Wikipedia has been criticized for the inequality in the distribution of its volunteer-created content with respect to the geographical association of article subjects. The research shows that despite considerable differences of this distribution depending on the language of Wikipedia, there is a common trend towards more content related to the United States and Western Europe coupled with a lack of information about certain regions in the rest of the world.

==Analysis==
Several studies on internet geography and Wikipedia were published by the members of the Oxford Internet Institute (OII).
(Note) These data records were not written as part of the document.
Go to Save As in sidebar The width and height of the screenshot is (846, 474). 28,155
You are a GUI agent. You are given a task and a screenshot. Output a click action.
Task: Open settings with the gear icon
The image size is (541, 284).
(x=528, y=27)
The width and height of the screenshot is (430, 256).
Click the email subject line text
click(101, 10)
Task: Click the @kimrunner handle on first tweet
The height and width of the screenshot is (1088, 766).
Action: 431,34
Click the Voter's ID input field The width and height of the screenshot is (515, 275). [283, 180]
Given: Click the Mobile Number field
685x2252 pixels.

A 2 December 2009 article by Mark Graham of OII in The Guardian presented a color-coded map of the world that illustrated the disparity between the numbers of geotagged Wikipedia articles (in all languages) for countries from the Global North versus the Global South. Graham wrote: Almost the entire continent of Africa is geographically poorly represented in Wikipedia. Remarkably, there are more Wikipedia articles written about Antarctica than all but one of the 53 countries in Africa (or perhaps more amazingly, there are more Wikipedia articles written about the fictional places of Middle Earth and Discworld than about many countries in Africa, Asia, and the Americas).A 2010 analysis of Wikipedia people edits revealed that Asia, despite being the most populous continent, was represented in only 16.67% of edits; Africa (6.35%) and South America (2.58%) were equally underrepresented. A 2011 study by OII found that 84 percent of articles tagged with a location were in Europe or North America, and that Antarctica had more entries than any African or South American nation. According to Adama Sanneh, the founder of the WikiAfrica Education initiative, as of 2021 there were more articles on the English Wikipedia about Paris than Africa.

In 2011 a breakdown by languages (Arabic, Egyptian Arabic, English, French, Hebrew, Persian and Swahili) was reported by OII. Graham reported some unexpected patterns in distributions; for example, Swahili Wikipedia has unusually many articles geotagged in Turkey. Graham explains this and similar artifacts by dedicated editors creating numerous stub articles in the areas of their interest.

A 2015 OII paper reported on a highly uneven geography of participation in editing Wikipedia. In particular, it found that contributors from low-income countries contribute to geographical imbalance by writing more about high-income countries than about their own.

A 2016 study by David Laniado and Marc Miquel Ribé empirically confirmed that cultural identity is a significant motivator for Wikipedia editors affecting their works in areas which may be associated with their identity, in particular, in Wikipedia categories "Culture" and "Geography". A similar conclusion was drawn in 2010 by Brent Hecht and Darren Gergle: Wikipedians tend to work on topics related to nearby locations. Laniado and Ribé suggest that in order to overcome the imbalance stemming from cultural identities, Wikipedia has to promote editors from different language Wikipedias to propagate their cultural identities into other Wikipedias. To this end, the translator and article recommendation tools developed by the Wikimedia Foundation may be of use by providing options to select preferential content based on the keywords related to cultural identity.